The Ilsky oil refinery in southern Russia is the latest to join a growing list of oil plants stuck offline because sanctions block access to repair equipment.

The shutdown exposes how sanctions and Ukrainian strikes create a deepening crisis.

By late October 2025, drone attacks have damaged 16 of Russia’s 38 refineries, and now Western companies like UOP and ABB, which supplied technology to Russia’s 40 largest refineries, have stopped providing the specialized parts and expertise needed for repairs.

Each new breakdown—whether from combat damage or routine failures—becomes difficult and time-consuming to repair, systematically dismantling the fuel production that finances Russia’s war.

Repairs become nearly impossible

The Ilsky facility, operated by KNGK-Holding, officially cited “scheduled maintenance,” but industry sources told Azerbaijani outlet Vesti.az the plant faced sales difficulties and production cuts driven by sanctions, stalled modernization, and market instability.

This, paired with the inability to acquire specialized equipment to fix refineries, makes every breakdown from a minor nuisance into a huge problem.

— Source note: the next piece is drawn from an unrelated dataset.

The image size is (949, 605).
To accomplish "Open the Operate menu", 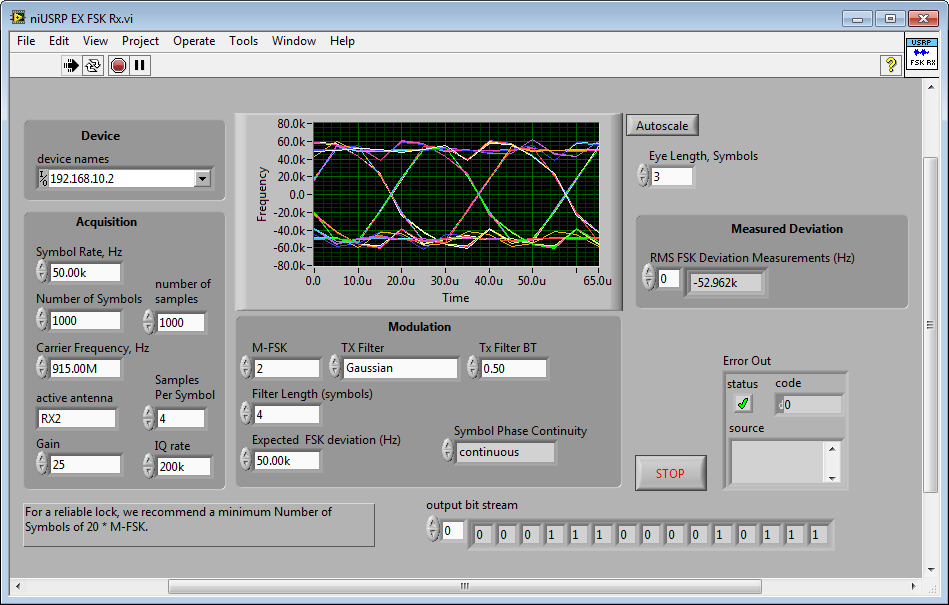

As Sergei Vakulenko, a Carnegie Endowment energy analyst, put it: “Just like you can’t replace a faulty clutch in a BMW with a similar part from a Russian-made Lada, the same applies in industry.”

Even refineries that haven’t been hit by Ukrainian drones run at reduced capacity because spare parts and specialist repair crews remain scarce under sanctions. Russia’s few resources are being redirected to repair strike-damaged facilities, meaning undamaged plants cannot maintain full production.

Fuel shortage spreads

The International Energy Agency says Ukrainian drone strikes have already cut Russia’s refining output by 500,000 barrels per day and will keep processing rates suppressed until at least mid-2026—a timeline that doesn’t account for additional shutdowns like Ilsky.

The fuel shortage has forced Russia to import gasoline from Belarus, and rail deliveries from Russia’s staunchest ally have quadrupled to 49,000 tons monthly as the Kremlin scrambles to supply domestic markets and military operations.